Omar’s son Zuheir has taken a job teaching in Beirut [see The Samaritan’s Secret] and has found a bride, Malak, a bright young woman from a poor family living in Shatila, a Palestinian refugee camp in Beirut. Omar and Maryam visit for the engagement party. Omar is disturbed that Zuheir’s recent commitment to Islam seems to have brought him into contact with people who reject the West. Such intolerant ideas suggest to him that his son is rebelling against Omar’s view of the world, but he worries it could go further. Malak’s brother Asad has recently returned from Iraq, where he has been fighting with other jihadis against US forces. He’s now a leader of a group of jihadis in the refugee camp, whose aim is to confront the Lebanese army and to attack Western targets in Beirut. Asad argues with Zuheir, accusing him of running away from the fight against Israel by emigrating from Bethlehem. Since the death of his father, Asad is also head of the family and he uses that position to oppose his sister’s marriage to Zuheir. Asad is found dead and the other jihadis in the camp accuse Zuheir of killing him so that he can marry Malak after all. Zuheir goes into hiding. Omar must clear his son’s name by discovering the true killer of the dead brother. With the help of Malak, his quest takes him into the world of returned jihadis, against a background of the conflict between Palestinian Islamist refugees in the camps, the Lebanese army and the Iranian-backed militia of Hizballah. He discovers that Asad’s death was, in fact, the result of an honor killing a generation before. The book forces Omar to confront his own views of the family in Arab society.
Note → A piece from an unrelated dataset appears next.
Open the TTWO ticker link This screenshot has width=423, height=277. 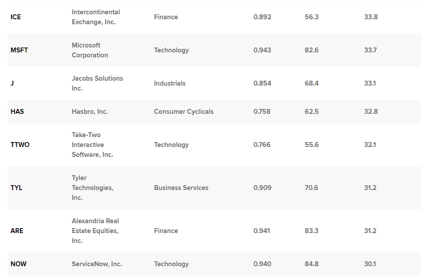20,145
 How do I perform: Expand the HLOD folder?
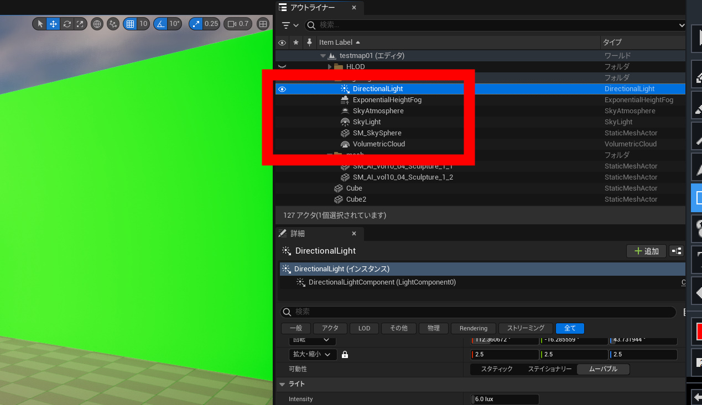pyautogui.click(x=330, y=67)
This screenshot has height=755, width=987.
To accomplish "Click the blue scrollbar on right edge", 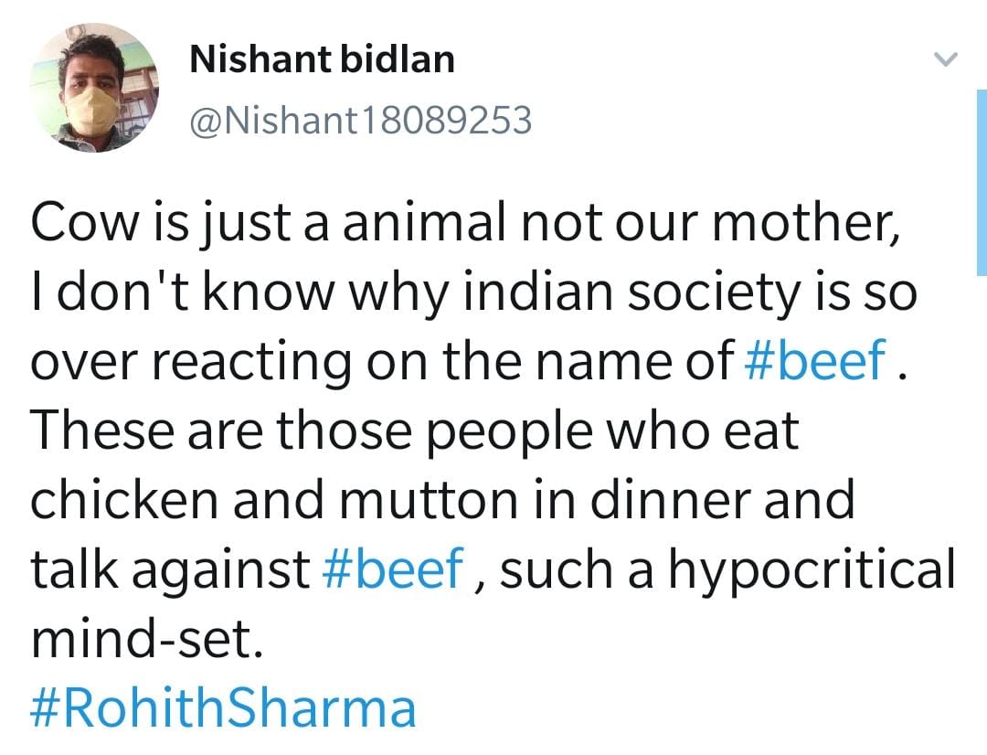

Manuscript to be delivered in October 2009

Rights sold to: Atlantic Books, UK


CAIN’S FIELD: Battles Between Brothers in the Middle East (non-fiction)

A groundbreaking work from Time Magazine’s Jerusalem bureau chief combines a dazzling narrative with a bold insight—that the deep divisions within both Israeli and Palestinian societies must be resolved before true peace can be achieved.
While the world focuses its attention almost exclusively on the violent clash between Israel and Palestine, award-winning journalist Matt Rees uses his unparalleled firsthand access and unique perspective to expose the internal rifts and self-defeating strategies on both sides. In Cain’s Field, he explains how the Palestinians are unable to see beyond the occupation of the West Bank, the growing number of Jewish settlers, and other Israeli actions, while the Israelis typically are blind to anything but the intifadeh and the suicide bombings. Neither side can look within itself and agree on how its own community ought to be run. Thus, instead of facing the conflict with brotherhood and solidarity, the situation is worsened by internal divisions.

Rights sold to:
USA, Free Press

Reviews
”No matter how much you think you know about the Israeli-Palestinian conflict, Matt Rees’s masterful reporting will reshape your perceptions. He burrows deeply into each side’s internal struggles, taking you inside people’s minds. This will change the way you see news from the battleground.”
David K. Shipler, Pulitzer Prize-winning author of Arab and Jew: Wounded
Spirits in a Promised Land

”Matt Rees is a particularly able foreign correspondent who knows the Middle
East better than most anyone. His writing is free of cant and oversimplification, and In Cain’s Field he has looked past the cliches and sureties of the hundred-year war between Arab and Jew and come up with a story that is as original as it is compelling.”
Jeffrey Goldberg, The New Yorker.

”Matt Rees is a terrific journalist who really knows the Middle East and, more important, really knows how to get to the emotional heart of the matter-- through individual lives, through remarkable stories of heartbreak, hope and redemption. If there is wisdom, and healing, to be gleaned from this ongoing tragedy, surely it will come from books like this one.”
Joe Klein, Time Magazine political columnist and author of Primary Colors.